Lab-based urine drug testing has been in common use for more than 30 years and is the only testing method currently permitted by the U.S. Department of Transportation (DOT). All 50 states permit lab-based urine testing and some states require it in certain industries.

Urine samples can be tested for virtually any drug and professional services are competitive compared to other testing methods. The window of detection is generally 3-4 days, though drugs are not immediately detectable after usage.

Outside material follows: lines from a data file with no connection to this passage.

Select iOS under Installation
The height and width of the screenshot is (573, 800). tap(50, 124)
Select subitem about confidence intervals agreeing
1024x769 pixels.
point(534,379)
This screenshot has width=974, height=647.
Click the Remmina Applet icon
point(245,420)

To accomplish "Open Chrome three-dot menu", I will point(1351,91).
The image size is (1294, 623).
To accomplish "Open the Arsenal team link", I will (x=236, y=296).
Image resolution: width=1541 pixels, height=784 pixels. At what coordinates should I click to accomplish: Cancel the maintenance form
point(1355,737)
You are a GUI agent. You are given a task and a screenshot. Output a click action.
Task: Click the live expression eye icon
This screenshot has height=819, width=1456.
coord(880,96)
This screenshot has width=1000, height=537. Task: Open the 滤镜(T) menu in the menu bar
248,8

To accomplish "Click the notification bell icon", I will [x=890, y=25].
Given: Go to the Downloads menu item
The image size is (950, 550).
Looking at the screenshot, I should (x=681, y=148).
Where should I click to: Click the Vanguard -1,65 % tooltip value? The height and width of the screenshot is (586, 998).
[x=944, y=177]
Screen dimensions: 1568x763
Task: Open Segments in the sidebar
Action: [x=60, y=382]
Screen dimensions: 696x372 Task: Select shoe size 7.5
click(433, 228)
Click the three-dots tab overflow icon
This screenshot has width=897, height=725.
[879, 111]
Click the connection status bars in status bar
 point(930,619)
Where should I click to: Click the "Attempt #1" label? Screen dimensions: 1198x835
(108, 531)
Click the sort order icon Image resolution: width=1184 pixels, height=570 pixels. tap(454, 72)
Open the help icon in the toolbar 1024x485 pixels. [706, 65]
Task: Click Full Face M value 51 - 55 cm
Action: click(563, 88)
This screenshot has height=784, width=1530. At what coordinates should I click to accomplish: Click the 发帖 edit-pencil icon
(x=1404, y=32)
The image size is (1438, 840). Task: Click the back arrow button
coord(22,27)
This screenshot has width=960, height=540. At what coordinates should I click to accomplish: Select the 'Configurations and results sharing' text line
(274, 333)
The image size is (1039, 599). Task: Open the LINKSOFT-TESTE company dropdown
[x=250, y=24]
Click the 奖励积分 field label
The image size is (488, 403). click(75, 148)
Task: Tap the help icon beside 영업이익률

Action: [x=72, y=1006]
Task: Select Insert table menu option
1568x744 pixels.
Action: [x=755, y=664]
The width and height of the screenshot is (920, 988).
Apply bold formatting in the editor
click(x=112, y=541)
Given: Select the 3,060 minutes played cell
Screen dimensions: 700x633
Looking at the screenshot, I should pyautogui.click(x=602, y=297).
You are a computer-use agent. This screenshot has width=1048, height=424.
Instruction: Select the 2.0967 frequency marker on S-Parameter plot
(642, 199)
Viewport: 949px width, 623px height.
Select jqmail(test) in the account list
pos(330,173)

The urine collection process has some challenges. Observed collections, which are required in some situations, require matching the gender of the collector and the donor which is not always possible on short notice. Also, urine testing is subject to a variety of cheating methods, including substitute urine samples, false body parts to use to fake urination, and various additives that can be used to mask the presence of drugs in a sample. As such, myriad precautions must be taken at collection sites to ensure the integrity of the sample such as turning off hot water in the restrooms, putting blue dye in the toilet water, and inspecting samples for additives and proper temperature.

An alternative to lab-based urine testing is point-of-collection (POCT) urine testing, which produces an immediate yes or no result. POCT testing is not permitted by DOT and some states either restrict or prohibit its use for workplace testing.

Urine testing aligns particularly well with random, follow-up and return-to-duty testing. It is also good for pre-employment testing in states that have not legalized marijuana.